When a customer books a flight, the flight booking system needs to execute several steps to complete the booking. These steps include reserving a seat on the flight, charging the customer's credit card, and updating the customer's information.

To ensure data consistency across these steps, the flight booking system can use the SAGA design pattern. The coordinator would initiate the transaction by sending a message to the airline reservation service to reserve a seat on the flight. If the reservation service responds with a success message, the coordinator would then send a message to the payment service to charge the customer's credit card. If the payment service responds with a success message, the coordinator would then send a message to the customer information service to update the customer's information with the reservation details.

If any of the steps fail, the coordinator would initiate the compensating actions. For example, if the payment service fails to charge the customer's credit card, the compensating action would be to release the reserved seat in the airline reservation service.

One of the advantages of using the SAGA design pattern is that it allows for a higher degree of flexibility and scalability in microservices architecture. Each step in the transaction can be implemented as a separate microservice, allowing for better isolation of concerns and easier maintenance and scaling of the system.

Another advantage of the SAGA design pattern is that it can help to improve the fault tolerance of the system. If a step in the transaction fails, the compensating action can be used to undo the effects of the failed step and roll back the transaction.
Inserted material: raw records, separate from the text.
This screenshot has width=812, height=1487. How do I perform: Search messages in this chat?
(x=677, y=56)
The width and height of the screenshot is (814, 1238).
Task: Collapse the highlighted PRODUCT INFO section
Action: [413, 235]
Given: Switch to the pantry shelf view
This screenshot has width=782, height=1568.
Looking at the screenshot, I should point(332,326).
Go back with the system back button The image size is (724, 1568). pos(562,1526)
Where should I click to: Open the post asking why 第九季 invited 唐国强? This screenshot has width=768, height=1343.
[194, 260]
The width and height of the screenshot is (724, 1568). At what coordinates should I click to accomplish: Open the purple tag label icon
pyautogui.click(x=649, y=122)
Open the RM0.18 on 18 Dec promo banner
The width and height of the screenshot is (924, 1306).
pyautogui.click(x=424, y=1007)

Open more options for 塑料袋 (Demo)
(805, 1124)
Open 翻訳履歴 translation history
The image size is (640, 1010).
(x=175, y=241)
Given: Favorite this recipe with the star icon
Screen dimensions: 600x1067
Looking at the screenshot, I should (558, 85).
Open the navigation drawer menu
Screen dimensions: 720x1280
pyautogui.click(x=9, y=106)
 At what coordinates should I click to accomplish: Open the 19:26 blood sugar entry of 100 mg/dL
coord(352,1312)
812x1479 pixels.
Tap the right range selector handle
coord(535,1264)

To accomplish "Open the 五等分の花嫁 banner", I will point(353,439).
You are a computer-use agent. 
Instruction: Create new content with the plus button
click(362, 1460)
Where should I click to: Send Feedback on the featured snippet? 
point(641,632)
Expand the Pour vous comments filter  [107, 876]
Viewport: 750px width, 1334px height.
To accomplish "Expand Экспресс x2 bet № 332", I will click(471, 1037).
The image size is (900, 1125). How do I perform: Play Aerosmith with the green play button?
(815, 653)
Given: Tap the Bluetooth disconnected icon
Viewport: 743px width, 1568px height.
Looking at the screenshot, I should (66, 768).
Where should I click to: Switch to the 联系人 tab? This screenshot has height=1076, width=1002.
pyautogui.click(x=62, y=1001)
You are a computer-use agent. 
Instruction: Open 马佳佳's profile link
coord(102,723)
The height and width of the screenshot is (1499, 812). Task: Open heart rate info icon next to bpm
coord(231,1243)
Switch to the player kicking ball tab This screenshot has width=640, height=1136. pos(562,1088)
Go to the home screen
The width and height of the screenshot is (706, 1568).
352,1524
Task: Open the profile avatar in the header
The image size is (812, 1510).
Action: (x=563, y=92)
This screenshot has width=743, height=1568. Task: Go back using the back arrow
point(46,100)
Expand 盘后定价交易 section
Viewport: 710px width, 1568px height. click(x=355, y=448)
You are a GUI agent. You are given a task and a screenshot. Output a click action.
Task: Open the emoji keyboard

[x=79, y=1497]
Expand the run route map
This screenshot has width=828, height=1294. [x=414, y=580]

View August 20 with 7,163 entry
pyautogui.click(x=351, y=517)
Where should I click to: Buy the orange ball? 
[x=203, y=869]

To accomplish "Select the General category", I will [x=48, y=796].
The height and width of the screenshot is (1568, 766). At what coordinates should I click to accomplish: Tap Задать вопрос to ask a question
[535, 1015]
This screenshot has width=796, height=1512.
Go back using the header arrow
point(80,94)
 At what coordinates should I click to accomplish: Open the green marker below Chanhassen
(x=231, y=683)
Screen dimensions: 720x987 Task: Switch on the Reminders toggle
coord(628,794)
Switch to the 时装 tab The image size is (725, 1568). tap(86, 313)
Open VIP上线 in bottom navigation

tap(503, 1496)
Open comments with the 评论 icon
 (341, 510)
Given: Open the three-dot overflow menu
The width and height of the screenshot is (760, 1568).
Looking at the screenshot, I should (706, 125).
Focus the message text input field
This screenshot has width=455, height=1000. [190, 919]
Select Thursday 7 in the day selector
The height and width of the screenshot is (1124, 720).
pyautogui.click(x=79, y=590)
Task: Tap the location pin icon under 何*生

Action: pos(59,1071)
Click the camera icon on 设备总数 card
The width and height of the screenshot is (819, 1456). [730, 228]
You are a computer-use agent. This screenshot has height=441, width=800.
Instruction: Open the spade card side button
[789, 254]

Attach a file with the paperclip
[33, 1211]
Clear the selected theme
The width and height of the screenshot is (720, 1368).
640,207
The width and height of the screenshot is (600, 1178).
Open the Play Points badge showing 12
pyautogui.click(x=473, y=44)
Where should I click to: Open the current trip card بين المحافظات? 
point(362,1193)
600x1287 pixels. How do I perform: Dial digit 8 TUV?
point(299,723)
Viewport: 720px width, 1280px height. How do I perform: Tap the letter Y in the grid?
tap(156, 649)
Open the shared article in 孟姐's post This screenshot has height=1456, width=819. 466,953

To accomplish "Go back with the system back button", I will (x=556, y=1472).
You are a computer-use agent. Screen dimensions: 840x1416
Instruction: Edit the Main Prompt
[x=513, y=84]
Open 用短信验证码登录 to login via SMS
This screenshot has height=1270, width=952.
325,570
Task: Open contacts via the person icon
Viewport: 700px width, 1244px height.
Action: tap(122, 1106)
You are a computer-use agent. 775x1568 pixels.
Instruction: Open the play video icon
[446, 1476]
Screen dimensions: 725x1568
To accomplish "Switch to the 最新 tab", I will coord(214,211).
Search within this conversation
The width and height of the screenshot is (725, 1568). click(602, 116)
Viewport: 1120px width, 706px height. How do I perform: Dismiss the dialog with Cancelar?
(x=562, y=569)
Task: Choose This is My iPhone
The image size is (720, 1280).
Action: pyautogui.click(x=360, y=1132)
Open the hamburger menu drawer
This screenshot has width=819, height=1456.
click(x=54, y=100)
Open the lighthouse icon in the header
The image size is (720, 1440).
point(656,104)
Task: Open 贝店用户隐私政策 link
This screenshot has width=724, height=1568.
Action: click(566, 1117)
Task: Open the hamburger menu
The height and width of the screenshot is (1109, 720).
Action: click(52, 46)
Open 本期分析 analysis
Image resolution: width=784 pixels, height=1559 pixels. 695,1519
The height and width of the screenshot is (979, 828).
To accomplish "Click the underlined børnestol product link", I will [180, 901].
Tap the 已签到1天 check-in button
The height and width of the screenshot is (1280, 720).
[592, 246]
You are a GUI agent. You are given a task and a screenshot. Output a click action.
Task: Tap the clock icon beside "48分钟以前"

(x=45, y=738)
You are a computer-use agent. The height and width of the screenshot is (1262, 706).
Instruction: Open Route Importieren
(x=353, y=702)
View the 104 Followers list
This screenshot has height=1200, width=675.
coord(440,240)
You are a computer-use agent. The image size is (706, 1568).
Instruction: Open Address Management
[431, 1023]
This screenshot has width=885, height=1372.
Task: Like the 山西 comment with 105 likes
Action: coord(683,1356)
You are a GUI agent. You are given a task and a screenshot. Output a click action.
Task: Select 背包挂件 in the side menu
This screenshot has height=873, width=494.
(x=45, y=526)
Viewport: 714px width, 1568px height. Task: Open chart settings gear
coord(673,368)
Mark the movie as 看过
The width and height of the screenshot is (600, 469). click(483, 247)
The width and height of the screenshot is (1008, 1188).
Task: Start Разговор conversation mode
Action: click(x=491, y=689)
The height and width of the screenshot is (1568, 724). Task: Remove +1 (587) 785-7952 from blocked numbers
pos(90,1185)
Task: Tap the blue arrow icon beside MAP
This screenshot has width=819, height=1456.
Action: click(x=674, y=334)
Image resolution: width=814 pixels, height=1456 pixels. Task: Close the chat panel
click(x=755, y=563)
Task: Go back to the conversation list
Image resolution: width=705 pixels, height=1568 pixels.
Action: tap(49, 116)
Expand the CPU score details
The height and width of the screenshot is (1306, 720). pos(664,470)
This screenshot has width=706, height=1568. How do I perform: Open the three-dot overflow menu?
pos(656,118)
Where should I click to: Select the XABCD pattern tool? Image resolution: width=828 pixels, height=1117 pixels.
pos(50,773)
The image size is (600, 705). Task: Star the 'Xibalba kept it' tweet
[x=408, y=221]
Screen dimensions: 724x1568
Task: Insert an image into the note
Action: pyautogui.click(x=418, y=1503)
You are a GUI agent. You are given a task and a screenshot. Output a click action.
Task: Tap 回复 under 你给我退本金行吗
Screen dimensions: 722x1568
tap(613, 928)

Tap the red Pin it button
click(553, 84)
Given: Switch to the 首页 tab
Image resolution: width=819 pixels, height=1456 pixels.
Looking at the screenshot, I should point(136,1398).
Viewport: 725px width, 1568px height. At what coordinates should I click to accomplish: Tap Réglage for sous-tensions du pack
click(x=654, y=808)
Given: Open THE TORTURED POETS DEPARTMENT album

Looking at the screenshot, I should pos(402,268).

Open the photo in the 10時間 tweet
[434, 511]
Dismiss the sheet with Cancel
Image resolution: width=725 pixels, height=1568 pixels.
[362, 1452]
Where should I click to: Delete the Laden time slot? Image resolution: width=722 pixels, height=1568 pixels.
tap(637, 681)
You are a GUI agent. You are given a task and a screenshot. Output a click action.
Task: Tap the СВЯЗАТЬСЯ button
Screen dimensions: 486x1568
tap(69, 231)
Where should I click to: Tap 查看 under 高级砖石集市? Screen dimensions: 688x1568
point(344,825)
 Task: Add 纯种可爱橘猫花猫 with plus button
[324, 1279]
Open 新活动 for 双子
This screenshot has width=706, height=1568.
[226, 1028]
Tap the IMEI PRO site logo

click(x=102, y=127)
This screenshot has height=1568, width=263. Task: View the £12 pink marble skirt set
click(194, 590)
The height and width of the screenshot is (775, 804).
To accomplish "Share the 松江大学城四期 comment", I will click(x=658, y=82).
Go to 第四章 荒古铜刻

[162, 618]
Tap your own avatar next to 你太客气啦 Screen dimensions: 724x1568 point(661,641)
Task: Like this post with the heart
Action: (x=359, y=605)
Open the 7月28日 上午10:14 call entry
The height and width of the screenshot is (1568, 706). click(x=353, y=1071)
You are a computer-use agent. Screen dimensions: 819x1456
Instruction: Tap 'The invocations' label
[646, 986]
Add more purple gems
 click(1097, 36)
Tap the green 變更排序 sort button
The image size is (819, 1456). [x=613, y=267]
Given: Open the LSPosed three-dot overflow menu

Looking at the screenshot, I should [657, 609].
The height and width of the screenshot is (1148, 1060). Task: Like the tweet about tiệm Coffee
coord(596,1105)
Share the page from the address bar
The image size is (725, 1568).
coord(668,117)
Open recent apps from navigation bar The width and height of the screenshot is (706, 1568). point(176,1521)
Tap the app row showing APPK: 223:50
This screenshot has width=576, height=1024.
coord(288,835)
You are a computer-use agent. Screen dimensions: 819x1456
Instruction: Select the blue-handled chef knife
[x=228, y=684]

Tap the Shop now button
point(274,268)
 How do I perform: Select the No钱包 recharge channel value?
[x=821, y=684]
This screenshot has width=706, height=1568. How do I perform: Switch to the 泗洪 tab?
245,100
This can help to prevent data inconsistencies and maintain the integrity of the system.

However, it's important to note that the SAGA design pattern is not a silver bullet solution for all transaction management problems. It may not be suitable for all types of transactions, and there may be situations where other approaches, such as two-phase commit or event-driven architecture, may be more appropriate.

Conclusion

The SAGA design pattern is a powerful technique for managing data consistency in distributed transactions within a microservices architecture. It provides a way to handle transactions that span multiple services and ensure that all services involved in the transaction agree on the outcome of the transaction. 

By breaking down a transaction into a series of steps and using compensating actions to undo the effects of previous steps, the SAGA pattern allows for robust and reliable transaction management.

 With the examples provided in this article, we hope to have demonstrated the usefulness and versatility of the SAGA design pattern in practical scenarios.